Guarapari (ES) – Quem atua por conta própria no Brasil enfrenta uma rotina que, na média, chega a 45 horas semanais. O dado, revelado pela Pnad Contínua do IBGE referente ao primeiro trimestre de 2026, coloca essa categoria em um patamar de desgaste superior ao de empregados do setor público ou da iniciativa privada, que cumprem, em média, 39,6 horas.
O fenômeno tem uma explicação lógica: a ausência de uma estrutura de delegação. Enquanto o empregador consegue distribuir tarefas e o funcionário CLT é amparado por limites legais — que geralmente barram jornadas excessivas —, o trabalhador autônomo enfrenta as próprias limitações físicas. Para William Kratochwill, analista do IBGE, a falta de alguém a quem repassar demandas obriga esses profissionais a estenderem o expediente para garantir o sustento.

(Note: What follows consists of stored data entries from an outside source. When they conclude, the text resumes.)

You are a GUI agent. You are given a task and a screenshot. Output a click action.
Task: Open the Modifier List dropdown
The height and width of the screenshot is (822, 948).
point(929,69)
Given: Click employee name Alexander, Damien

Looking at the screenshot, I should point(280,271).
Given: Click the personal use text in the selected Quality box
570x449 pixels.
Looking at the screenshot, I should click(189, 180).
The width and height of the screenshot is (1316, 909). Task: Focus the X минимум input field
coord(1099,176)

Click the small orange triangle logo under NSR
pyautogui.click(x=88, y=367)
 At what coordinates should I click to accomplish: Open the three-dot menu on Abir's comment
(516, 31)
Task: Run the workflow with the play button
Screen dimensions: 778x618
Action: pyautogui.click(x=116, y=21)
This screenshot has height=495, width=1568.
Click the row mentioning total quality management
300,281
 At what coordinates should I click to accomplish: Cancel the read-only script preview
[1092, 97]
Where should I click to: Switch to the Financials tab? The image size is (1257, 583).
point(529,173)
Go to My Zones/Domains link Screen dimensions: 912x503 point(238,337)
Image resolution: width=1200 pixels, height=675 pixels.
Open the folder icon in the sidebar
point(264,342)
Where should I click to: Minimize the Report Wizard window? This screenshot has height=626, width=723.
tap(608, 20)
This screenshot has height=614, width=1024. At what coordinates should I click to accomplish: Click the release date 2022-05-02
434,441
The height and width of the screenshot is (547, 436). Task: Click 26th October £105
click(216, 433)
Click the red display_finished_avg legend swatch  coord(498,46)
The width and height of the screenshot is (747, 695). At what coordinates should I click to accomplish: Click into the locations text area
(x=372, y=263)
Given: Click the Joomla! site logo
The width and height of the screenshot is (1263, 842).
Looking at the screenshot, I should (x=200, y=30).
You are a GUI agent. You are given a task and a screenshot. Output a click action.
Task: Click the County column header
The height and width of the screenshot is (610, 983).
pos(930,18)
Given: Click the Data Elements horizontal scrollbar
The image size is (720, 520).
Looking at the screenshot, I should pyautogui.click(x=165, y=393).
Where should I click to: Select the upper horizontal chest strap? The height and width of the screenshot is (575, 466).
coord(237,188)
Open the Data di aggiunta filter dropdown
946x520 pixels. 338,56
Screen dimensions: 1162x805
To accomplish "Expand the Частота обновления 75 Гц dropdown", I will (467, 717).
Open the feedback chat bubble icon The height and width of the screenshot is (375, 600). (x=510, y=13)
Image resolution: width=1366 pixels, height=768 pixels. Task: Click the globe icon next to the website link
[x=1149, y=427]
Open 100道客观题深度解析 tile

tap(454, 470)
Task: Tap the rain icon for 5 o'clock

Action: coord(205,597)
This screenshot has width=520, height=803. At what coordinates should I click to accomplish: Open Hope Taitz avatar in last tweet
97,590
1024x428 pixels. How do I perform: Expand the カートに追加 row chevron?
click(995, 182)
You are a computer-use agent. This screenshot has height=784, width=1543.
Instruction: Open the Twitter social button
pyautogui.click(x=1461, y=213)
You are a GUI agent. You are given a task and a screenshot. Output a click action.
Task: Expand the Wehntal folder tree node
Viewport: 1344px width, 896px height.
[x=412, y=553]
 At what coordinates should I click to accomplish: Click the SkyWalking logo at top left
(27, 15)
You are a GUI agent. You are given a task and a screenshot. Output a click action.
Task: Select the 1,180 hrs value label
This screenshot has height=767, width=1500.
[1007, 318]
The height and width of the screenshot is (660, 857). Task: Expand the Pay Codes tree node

Atualmente, 25,9 milhões de brasileiros se encaixam nessa categoria, o que representa um quarto da população ocupada. Esse cenário ganha contornos de urgência diante do debate nacional sobre a redução da carga horária semanal para 40 horas e o fim da escala 6×1. Com propostas em tramitação no Congresso, o país discute se o padrão de trabalho, hoje tão desigual, conseguirá finalmente se ajustar às novas demandas sociais.